Aniseed blends well with bay, cedarwood, eucalyptus, dill, fennel, ginger, mandarin, petitgrain, peppermint, rosemary and spearmint.

Precautions and Contraindications: Tested non-toxic at low levels. Should not be used when pregnant, breastfeeding or by children. Possible skin irritant, sensitizing.

The major constituent of aniseed oil, trans-anethole, is known to cause dermatitis in some individuals, so avoid in allergic and inflammatory skin conditions. Also, due to the estrogen-like action of trans-anethole one should avoid aniseed oil during pregnancy and with endometriosis or estrogen-dependant cancers.

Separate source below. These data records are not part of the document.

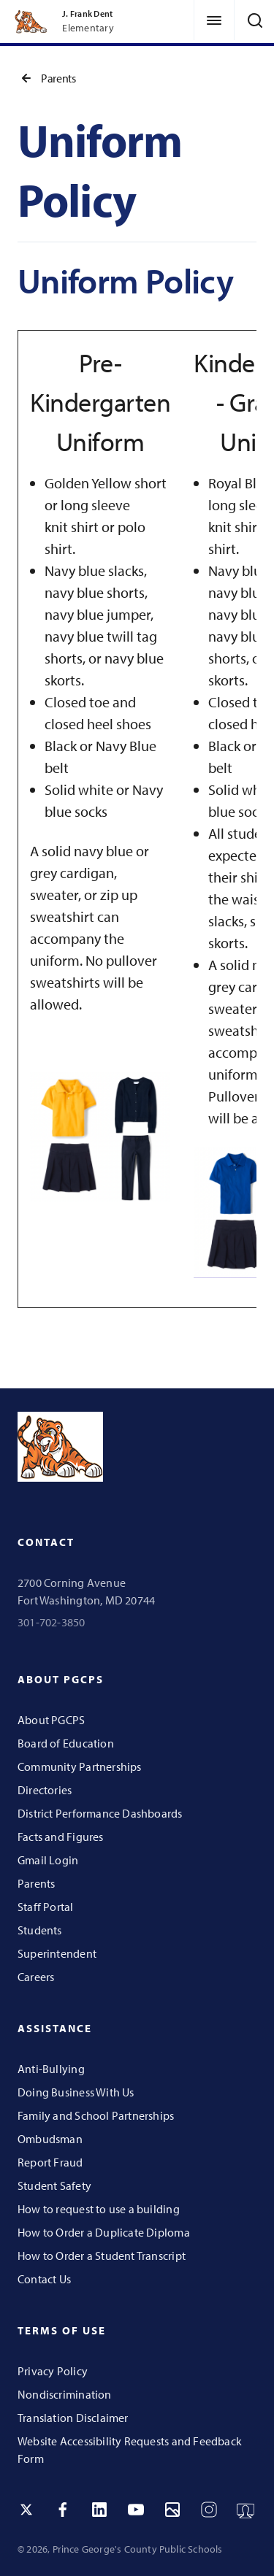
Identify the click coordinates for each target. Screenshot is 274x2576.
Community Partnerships (80, 1766)
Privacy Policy (53, 2371)
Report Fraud (50, 2162)
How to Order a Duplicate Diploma (104, 2232)
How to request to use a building (99, 2209)
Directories (45, 1790)
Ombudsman (50, 2138)
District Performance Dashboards (100, 1813)
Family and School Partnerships (96, 2115)
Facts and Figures (61, 1836)
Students (40, 1930)
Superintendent (57, 1953)
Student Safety (54, 2185)
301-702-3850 (51, 1622)
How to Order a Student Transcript (102, 2255)
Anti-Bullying (51, 2068)
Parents (46, 78)
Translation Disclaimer (73, 2417)
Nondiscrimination (65, 2394)
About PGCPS (51, 1719)
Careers (36, 1976)
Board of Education (66, 1743)
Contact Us (44, 2279)
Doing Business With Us (76, 2092)
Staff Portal (46, 1906)
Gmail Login (48, 1860)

Other Interesting Information: Below 59° F aniseed oil will begin to congeal to a crystalline mass which begins to melt above that temperature and completely liquefies at around 64 to 68° F. An oils exposed to light or air for long periods.

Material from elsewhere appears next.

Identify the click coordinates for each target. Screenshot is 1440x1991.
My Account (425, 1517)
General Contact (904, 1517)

One should note the difference between Chinese Star Anise (Illicium verum) and Anise (Pimpinella anisum) which Guenther describes as having a finer and more delicate flavor. The inferior Star Anise is often used to adulteratePimpinella anisum.

References:

Arctander, Steffen. Perfume and Flavor Materials of Natural Origin. Carol Stream, Illinois: Allured Publishing Corporation. 1994.

Battaglia, Salvatore. The Complete Guide to Aromatherapy. Virginia, Queensland: The Perfect Potion. 1995.

Guenther, Ernest. The Essential Oils, v 4. Malabar, FL: Krieger Publishing Company. 1950.

Sheppard-Hanger, Sylla. The Aromatherapy Practitioner Reference Manual, Vol. 1, Vol. 2. Tampa: Atlantic Institute of Aromatherapy. 1997.

Tisserand, Robert, and Tony Balacs. Essential Oil Safety: A Guide for Health Care Professionals. Edinburgh: Churchill Livingstone. 1995.